(Saved entries)

◇ ◇ ◇ ◇

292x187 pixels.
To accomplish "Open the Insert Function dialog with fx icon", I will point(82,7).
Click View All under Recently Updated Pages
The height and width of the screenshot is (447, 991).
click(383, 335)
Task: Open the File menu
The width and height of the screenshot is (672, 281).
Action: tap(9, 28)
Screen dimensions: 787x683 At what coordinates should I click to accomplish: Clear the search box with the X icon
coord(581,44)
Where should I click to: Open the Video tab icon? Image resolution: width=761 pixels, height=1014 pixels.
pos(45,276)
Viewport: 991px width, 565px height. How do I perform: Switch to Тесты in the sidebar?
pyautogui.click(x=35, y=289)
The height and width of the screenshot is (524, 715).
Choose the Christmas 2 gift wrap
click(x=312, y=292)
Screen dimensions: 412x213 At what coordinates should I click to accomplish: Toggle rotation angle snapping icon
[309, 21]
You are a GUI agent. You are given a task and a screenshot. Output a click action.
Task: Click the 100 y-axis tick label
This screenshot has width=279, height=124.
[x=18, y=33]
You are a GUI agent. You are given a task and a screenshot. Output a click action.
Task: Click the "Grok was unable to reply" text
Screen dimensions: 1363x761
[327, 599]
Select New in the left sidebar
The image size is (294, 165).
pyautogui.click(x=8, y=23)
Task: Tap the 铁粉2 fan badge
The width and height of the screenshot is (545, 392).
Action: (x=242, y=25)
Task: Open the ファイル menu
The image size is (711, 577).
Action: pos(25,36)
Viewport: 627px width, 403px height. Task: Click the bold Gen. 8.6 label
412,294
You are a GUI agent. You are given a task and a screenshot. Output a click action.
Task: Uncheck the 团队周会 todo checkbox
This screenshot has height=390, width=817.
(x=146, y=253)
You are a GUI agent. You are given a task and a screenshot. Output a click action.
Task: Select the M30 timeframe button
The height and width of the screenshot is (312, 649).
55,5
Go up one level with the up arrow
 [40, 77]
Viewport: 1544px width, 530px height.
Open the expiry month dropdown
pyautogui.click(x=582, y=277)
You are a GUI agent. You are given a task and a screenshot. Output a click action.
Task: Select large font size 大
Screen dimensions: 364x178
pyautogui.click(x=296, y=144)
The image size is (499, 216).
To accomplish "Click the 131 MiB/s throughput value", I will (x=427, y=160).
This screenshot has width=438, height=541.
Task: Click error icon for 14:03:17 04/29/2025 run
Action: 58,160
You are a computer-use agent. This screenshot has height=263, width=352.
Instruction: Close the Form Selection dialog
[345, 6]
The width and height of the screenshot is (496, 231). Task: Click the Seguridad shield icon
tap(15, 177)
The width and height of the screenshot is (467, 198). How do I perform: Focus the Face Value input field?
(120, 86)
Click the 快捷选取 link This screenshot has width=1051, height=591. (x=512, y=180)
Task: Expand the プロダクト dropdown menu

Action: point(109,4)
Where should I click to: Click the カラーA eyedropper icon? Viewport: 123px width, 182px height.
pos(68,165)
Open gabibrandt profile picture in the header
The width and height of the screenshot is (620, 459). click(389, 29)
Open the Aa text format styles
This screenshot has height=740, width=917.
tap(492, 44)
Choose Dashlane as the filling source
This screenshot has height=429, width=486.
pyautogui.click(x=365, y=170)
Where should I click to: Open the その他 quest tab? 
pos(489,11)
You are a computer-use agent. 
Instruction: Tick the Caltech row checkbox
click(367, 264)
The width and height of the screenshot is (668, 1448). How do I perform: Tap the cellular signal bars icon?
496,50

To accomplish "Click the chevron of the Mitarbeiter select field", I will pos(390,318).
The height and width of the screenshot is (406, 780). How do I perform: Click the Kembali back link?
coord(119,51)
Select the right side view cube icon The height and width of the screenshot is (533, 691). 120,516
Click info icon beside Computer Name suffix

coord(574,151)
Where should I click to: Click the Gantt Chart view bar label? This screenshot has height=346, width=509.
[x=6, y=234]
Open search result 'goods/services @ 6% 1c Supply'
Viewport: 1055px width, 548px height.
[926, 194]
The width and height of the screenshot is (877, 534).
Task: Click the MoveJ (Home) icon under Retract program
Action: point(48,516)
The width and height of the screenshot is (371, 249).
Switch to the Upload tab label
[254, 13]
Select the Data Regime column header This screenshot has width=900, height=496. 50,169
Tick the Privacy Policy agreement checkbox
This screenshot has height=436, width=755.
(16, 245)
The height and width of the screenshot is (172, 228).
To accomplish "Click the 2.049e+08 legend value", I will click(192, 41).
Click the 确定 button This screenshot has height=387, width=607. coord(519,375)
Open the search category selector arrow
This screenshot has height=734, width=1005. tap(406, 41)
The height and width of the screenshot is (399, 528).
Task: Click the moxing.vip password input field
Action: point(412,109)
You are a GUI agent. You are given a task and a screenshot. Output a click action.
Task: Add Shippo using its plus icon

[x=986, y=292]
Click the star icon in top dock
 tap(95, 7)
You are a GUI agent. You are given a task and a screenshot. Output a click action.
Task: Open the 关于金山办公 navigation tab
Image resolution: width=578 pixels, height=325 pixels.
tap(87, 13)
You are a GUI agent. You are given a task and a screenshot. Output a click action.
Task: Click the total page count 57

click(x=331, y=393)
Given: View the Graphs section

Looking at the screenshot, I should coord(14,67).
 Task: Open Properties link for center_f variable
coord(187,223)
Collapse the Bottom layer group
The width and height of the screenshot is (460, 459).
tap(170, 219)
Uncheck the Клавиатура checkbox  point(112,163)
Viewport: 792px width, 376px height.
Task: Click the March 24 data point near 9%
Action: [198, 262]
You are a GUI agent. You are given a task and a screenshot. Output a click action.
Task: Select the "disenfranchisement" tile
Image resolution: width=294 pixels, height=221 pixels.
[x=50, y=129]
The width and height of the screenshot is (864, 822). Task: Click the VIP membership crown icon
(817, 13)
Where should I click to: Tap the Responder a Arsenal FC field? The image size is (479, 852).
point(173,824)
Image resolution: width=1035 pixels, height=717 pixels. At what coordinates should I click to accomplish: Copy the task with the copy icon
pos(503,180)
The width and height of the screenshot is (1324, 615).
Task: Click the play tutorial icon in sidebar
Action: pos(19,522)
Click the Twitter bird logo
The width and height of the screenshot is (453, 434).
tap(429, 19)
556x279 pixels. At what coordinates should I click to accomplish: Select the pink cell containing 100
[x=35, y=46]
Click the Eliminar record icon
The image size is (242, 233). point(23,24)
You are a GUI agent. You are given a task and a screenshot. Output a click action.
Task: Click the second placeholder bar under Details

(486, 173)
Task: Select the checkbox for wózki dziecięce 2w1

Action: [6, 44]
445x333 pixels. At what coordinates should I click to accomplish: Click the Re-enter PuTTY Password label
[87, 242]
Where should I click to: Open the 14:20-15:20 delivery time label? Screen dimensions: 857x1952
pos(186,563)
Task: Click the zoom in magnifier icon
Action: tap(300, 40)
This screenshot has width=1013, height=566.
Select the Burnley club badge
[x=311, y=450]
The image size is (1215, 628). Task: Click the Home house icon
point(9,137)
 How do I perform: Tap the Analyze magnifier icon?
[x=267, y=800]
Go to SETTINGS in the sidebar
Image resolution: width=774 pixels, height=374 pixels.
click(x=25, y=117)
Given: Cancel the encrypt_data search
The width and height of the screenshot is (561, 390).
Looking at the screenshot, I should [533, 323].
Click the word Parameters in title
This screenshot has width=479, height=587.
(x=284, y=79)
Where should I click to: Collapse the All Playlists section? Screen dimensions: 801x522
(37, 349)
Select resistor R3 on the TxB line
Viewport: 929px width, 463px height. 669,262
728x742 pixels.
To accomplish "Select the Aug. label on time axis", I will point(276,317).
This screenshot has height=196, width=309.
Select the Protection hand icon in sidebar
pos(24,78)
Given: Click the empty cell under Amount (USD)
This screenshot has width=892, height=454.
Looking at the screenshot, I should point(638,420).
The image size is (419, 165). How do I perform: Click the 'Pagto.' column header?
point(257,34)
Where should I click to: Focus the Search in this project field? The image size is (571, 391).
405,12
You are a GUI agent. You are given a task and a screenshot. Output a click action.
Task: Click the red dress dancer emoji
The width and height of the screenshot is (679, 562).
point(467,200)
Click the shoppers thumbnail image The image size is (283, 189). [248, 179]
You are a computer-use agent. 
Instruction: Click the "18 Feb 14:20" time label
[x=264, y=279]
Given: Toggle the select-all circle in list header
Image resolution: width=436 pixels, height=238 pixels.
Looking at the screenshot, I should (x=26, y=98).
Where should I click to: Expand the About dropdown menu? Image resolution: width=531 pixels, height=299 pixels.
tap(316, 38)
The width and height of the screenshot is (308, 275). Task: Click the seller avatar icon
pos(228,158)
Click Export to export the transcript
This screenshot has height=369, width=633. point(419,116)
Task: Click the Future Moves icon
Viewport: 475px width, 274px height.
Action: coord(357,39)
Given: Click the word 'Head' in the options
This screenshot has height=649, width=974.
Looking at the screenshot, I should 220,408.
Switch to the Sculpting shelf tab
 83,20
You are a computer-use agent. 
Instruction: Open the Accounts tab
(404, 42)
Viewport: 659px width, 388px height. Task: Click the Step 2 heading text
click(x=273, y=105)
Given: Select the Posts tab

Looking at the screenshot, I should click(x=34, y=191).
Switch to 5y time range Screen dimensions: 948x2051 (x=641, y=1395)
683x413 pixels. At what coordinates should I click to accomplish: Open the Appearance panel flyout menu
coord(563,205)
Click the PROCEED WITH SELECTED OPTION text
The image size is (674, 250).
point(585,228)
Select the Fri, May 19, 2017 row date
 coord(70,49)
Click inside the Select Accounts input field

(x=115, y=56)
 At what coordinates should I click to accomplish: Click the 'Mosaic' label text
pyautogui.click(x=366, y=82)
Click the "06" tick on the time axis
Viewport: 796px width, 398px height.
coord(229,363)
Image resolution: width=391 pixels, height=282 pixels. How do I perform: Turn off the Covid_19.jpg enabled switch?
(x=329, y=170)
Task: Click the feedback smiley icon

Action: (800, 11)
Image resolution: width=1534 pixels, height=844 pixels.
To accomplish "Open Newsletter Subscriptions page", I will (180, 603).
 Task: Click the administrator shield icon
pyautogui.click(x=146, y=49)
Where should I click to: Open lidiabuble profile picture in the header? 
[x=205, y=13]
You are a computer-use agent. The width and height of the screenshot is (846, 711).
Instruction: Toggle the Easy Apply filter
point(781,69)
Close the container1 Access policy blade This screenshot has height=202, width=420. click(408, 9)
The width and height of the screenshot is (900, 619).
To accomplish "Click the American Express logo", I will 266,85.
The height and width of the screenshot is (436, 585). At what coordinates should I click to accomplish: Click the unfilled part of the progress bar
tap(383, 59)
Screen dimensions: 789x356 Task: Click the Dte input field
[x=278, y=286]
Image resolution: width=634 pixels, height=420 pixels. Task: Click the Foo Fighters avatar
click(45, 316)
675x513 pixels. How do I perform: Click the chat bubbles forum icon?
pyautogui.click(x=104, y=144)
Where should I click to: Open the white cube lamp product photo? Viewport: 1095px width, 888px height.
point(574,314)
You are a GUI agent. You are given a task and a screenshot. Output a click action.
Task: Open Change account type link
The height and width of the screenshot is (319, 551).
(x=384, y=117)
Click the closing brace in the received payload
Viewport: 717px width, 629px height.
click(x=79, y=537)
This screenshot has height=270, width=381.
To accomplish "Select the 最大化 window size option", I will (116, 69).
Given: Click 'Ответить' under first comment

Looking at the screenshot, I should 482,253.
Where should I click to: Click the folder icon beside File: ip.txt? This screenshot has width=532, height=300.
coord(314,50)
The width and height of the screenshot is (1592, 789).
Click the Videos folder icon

◇ ◇ ◇ ◇

**EXERCISE DESCRIPTION**
Above are some records; copy exactly the lines from the one with "Click the Eliminar record icon" through the one with "Go to SETTINGS in the sidebar", both included, and no others.

**RESPONSE BELOW**
Click the Eliminar record icon
The image size is (242, 233). point(23,24)
You are a GUI agent. You are given a task and a screenshot. Output a click action.
Task: Click the second placeholder bar under Details

(486, 173)
Task: Select the checkbox for wózki dziecięce 2w1

Action: [6, 44]
445x333 pixels. At what coordinates should I click to accomplish: Click the Re-enter PuTTY Password label
[87, 242]
Where should I click to: Open the 14:20-15:20 delivery time label? Screen dimensions: 857x1952
pos(186,563)
Task: Click the zoom in magnifier icon
Action: tap(300, 40)
This screenshot has width=1013, height=566.
Select the Burnley club badge
[x=311, y=450]
The image size is (1215, 628). Task: Click the Home house icon
point(9,137)
 How do I perform: Tap the Analyze magnifier icon?
[x=267, y=800]
Go to SETTINGS in the sidebar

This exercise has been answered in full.